[PATCH 0/2] RISC-V: Better support for long instructions (64 < x <= 176 [bits])

Tue Nov 22 00:43:15 GMT 2022

On Sat, Nov 19, 2022 at 3:11 PM Tsukasa OI <research_trasio@irq.a4lg.com> wrote:
>
> Hello,
>
> Commit bb996692bd96 ("RISC-V/gas: allow generating up to 176-bit
> instructions with .insn") was suddenly merged into master by Jan Beulich.
> Although this encoding is not considered frozen (see the section "Expanded
> Instruction-Length Encoding" in the ISA Manual), such attempt makes sense.
>
> However, it was insufficient in some ways.  I quickly found a stack-based
> buffer overflow and fixed that.  Besides that, I found following issues
> related to long (assembler: ".insn"-based, disassembler: unrecognized)

Exercise inputs:
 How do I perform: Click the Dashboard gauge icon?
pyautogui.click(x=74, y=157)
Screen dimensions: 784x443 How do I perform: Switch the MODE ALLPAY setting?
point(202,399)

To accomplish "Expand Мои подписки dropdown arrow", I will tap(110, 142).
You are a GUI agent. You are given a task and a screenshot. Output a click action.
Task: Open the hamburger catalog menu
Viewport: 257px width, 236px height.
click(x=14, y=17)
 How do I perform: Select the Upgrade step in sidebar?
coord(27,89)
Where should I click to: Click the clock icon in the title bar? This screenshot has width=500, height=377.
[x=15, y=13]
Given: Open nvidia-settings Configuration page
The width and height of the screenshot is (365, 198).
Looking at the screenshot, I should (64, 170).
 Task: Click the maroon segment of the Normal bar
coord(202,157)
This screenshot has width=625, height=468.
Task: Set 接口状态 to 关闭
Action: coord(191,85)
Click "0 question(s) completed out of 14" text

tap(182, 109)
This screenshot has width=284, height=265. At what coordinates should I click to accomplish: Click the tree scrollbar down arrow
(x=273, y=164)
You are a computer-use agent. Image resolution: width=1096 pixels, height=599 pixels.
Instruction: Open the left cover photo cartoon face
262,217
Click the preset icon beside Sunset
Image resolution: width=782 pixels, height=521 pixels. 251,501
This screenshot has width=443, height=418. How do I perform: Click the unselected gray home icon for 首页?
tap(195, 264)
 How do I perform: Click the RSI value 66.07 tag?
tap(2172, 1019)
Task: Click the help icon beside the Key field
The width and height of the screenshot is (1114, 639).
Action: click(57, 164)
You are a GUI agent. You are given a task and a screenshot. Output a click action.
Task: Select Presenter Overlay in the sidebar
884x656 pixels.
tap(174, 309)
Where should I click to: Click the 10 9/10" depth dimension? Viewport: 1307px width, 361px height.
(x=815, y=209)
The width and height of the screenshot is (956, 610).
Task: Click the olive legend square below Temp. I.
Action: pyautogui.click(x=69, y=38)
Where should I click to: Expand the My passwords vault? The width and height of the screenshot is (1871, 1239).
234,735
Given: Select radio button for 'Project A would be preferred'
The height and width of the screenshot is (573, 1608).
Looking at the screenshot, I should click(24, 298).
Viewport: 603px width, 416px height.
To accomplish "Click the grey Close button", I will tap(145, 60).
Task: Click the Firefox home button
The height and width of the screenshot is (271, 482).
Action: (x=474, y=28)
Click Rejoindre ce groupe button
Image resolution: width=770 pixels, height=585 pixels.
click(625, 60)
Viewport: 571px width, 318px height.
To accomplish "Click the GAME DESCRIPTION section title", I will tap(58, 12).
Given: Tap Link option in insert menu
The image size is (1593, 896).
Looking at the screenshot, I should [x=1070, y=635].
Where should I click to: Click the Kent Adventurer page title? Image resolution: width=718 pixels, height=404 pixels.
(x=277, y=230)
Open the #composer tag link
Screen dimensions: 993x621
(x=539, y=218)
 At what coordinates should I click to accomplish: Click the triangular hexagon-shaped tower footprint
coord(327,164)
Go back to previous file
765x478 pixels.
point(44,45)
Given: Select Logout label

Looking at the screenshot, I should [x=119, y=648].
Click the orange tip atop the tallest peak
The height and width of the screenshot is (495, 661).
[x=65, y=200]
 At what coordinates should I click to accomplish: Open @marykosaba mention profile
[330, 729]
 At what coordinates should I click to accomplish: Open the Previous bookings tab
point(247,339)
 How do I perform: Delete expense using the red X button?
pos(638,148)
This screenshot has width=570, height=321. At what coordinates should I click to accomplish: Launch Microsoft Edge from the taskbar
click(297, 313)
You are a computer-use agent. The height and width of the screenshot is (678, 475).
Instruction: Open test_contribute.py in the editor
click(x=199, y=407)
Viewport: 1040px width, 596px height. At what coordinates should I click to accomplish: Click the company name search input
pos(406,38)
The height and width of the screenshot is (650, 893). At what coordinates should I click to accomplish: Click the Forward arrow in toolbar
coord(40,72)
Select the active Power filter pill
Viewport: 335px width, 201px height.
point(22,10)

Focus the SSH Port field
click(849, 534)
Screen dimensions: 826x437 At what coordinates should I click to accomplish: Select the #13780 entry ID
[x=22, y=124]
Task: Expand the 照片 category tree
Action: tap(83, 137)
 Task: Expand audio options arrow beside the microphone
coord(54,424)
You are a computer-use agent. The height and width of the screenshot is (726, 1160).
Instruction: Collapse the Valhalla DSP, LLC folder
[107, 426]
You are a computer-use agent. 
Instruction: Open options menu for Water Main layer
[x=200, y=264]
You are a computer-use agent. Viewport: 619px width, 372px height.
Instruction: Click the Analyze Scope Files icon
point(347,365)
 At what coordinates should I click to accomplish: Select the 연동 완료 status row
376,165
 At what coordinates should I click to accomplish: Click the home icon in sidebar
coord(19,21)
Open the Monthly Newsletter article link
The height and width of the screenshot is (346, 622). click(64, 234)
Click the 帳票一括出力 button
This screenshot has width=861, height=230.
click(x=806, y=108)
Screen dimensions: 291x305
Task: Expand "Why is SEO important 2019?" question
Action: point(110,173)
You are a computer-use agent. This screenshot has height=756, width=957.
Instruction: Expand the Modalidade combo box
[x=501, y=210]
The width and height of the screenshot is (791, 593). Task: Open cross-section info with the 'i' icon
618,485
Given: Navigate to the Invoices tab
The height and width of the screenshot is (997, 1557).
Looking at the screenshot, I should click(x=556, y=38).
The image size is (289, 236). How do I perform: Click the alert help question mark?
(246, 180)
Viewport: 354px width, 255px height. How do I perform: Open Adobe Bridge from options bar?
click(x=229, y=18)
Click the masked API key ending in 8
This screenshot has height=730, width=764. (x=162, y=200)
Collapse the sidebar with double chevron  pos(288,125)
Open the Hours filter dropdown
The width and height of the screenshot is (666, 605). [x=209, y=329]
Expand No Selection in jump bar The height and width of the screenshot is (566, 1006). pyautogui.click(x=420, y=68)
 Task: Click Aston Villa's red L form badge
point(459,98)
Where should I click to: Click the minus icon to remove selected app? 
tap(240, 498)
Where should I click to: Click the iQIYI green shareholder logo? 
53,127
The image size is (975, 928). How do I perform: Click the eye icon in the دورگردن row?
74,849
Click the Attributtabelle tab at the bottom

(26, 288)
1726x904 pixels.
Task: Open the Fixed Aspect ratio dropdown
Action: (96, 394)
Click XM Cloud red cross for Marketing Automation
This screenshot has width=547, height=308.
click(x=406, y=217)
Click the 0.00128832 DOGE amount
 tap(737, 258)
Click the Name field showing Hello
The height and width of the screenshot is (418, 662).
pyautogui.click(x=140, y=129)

Your tasks:
[A] Resize the coordinates in the answers of the entries, from the line containing "How do I perform: Delete" through the line containing "point(22,10)", by multiplying each by 0.4 and rounding to whole numbers (halves up). Give back every one of those lines, requests included, and nothing else.
[B] Extend the RISC-V patch thread, starting right after its last line.
None of these entries have any connection to the RISC-V patch thread.

Answers in order:
[A]
 How do I perform: Delete expense using the red X button?
pos(255,59)
This screenshot has width=570, height=321. At what coordinates should I click to accomplish: Launch Microsoft Edge from the taskbar
click(119, 125)
You are a computer-use agent. The height and width of the screenshot is (678, 475).
Instruction: Open test_contribute.py in the editor
click(x=80, y=163)
Viewport: 1040px width, 596px height. At what coordinates should I click to accomplish: Click the company name search input
pos(162,15)
The height and width of the screenshot is (650, 893). At what coordinates should I click to accomplish: Click the Forward arrow in toolbar
coord(16,29)
Select the active Power filter pill
Viewport: 335px width, 201px height.
point(9,4)

[B]
> instructions:
>
>
>
> [Assembler: False "value conflicts with instruction length" error]
>
>     .insn 22, 0xfedcba98765432100123456789abcdef55aa33cc607f
>                 ^^^^^^^^^^^^^^^^^^^^^^^^^^^^^^^^^^^^^^^^^^^^
>                 44 hexadecimal digits (22 bytes)
>
> GAS successfully compiles this (0x607f is one of the 2-byte prefixes of
> 22-byte instructions).  However, it fails on following examples.
>
>     .insn 22, 0xfedcba98765432100123456789ab607f
>                 ^^^^^^^^^^^^^^^^^^^^^^^^^^^^^^^^
>                 32 hexadecimal digits (16 bytes)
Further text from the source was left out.